Ute Reinhardt, Thomas Waubke, Thomas Burghardt und Nele Bercht (von links) hielten Vorträge in der Badenhäuser St.-Martin-Kirche.

Ausstellung in der St.-Martin-Kirche mit Vorträgen von Thomas Burghardt, Ute Reinhardt und Nele Bercht

„Was würde ich mitnehmen, wenn Gott mir ein kleines Reisegepäck zugestehen würde?“ – unter diesem Motto gab es in der St.-Martin-Kirche in Badenhausen eine Ausstellung mit 30 Koffern, die Menschen im Alter von 13 bis 94 Jahren gepackt hatten. Im Rahmen dieser Aktion fand ein Abend mit kurzen Vorträgen von Kirchenvorsteher Thomas Burghardt, der Leiterin des Seniorenheimes „Charlottenhof“ Ute Reinhardt, der 19-jährigen Nele Bercht und Pfarrer Thomas Waubke statt.

Viele Besucher waren in die Kirche gekommen, um die Ausstellung zu begutachten und die interessanten Vortäge anzuhören. Umrahmt wurde der kulturelle Abend vom Organisten Peter Wendlandt, der auch einen Koffer gepackt hatte.
Den informativen Rednerreigen eröffnete Kirchenvorsteher Thomas Burgardt. Er gewährte Einblicke in die Geschichte der Bestattung, die sich im Laufe der Jahrtausende immer wieder verändert hatte.

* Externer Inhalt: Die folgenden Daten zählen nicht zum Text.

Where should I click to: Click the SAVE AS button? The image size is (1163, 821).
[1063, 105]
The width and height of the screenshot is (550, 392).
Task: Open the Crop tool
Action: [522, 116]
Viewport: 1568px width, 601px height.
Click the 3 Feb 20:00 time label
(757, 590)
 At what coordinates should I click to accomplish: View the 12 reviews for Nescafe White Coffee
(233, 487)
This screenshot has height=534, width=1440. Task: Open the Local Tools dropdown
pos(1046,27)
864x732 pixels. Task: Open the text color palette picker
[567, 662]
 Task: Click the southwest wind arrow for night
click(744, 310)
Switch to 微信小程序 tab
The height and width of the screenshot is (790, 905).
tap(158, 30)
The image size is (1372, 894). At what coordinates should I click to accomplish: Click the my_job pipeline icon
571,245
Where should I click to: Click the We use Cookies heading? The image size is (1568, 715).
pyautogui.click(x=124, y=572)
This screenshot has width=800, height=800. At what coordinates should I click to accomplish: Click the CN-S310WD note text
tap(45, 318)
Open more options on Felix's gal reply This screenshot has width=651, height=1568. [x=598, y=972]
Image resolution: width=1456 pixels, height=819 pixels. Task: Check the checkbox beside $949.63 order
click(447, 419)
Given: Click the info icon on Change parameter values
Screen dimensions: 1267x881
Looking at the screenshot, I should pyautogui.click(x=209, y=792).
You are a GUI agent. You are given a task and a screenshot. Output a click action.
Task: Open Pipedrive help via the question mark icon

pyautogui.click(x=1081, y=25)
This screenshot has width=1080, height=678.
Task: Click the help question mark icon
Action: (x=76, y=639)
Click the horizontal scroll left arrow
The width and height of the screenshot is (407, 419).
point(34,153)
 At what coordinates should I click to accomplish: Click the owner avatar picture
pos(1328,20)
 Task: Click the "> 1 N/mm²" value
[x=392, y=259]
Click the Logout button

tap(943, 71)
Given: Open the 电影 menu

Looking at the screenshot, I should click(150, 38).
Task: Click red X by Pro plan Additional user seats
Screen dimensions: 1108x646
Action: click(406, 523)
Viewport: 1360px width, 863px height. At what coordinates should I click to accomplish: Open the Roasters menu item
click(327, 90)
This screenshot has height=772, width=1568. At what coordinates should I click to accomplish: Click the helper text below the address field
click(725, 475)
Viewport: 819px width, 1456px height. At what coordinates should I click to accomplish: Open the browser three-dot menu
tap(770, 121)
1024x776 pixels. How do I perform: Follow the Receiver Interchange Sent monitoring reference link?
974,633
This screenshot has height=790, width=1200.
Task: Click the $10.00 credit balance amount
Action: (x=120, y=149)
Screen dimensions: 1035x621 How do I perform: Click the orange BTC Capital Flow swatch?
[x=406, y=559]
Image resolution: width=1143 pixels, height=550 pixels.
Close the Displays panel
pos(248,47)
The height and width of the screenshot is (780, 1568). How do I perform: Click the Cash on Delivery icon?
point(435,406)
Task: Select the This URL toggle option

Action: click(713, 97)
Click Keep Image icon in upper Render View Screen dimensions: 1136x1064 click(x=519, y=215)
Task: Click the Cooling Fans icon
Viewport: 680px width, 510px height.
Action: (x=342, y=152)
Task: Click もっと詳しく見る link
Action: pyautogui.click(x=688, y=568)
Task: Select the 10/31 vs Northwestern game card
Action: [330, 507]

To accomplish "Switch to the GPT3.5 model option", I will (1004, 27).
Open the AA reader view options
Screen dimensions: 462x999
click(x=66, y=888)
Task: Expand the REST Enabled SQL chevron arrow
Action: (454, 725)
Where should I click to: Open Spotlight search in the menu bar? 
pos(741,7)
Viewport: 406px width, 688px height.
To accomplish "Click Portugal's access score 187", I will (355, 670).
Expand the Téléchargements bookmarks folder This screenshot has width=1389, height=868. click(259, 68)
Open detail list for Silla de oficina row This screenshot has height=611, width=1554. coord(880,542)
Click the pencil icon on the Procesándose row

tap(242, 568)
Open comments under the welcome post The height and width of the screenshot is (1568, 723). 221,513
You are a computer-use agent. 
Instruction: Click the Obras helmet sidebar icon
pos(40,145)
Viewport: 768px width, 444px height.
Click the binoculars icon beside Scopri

Er präsentierte unter anderem Bilder von 50.000 Jahre alten Höckergräbern, Grabbelgraben der Merowinger, ein Gräberfeld aus dem Mittelalter und die Habsburger Gruft.
Ute Reinhardt, Leiterin des Alten- und Pflegeheims „Charlottenhof“ in Badenhausen, erinnerte daran, dass sich in früheren Zeiten die Verwandten um den Verstorbenen gekümmert hatten.
Der Tod sei früher so etwas wie ein Gemeinschaftserlebnis gewesen. Ein selbstverständlicher Umgang mit einem Todesfall und Verstorbenen sei heute kaum denkbar, weil man es schlicht verlernt habe. „Obwohl Leiden und Tod zu unserem Leben dazugehören und vor allem der Tod unausweichlich ist, erleben die meisten Menschen nicht mehr, dass Sterben normal ist und erlösend sein kann”, so Ute Reinhardt.
Im Rahmen ihrer Tätigkeit im Alten- und Pflegeheim „Charlottenhof“ versucht die Leiterin Tabus mit ihren Mitarbeitern aufzubrechen. Sterbebegleitung habe hier einen großen Stellenwert. Durch Projekte mit Schulklassen, Kindergärten und Konfirmanden werde versucht, den jungen Menschen den Umgang mit alten und kranken Menschen nahezubringen.
Die 19-jährige Nele Bercht machte mit einer Zusammenfassung ihrer Seminararbeit über Sterbehilfe deutlich, dass dieses Thema durchaus auch von jungen Menschen wahrgenommen wird. Sie verwies darauf, dass es neben der in Deutschland verbotenen aktiven Sterbehilfe auch die passive Sterbehilfe und die legale indirekte Sterbehilfe gibt.
Sie zitierte den Standpunkt der Evangelischen Kirche in Deutschland, die ihr Augenmerk auf die palliative Begleitung im Sterben richtet.
Pfarrer Thomas Waubke betonte, dass jeder ausgestellte Koffer eine persönliche Visitenkarte sei, welche sowohl die eigene Lebensgeschichte als auch Bilder widerspiegelte, wie sich die Besitzer ein Leben nach dem Tod vorstellen.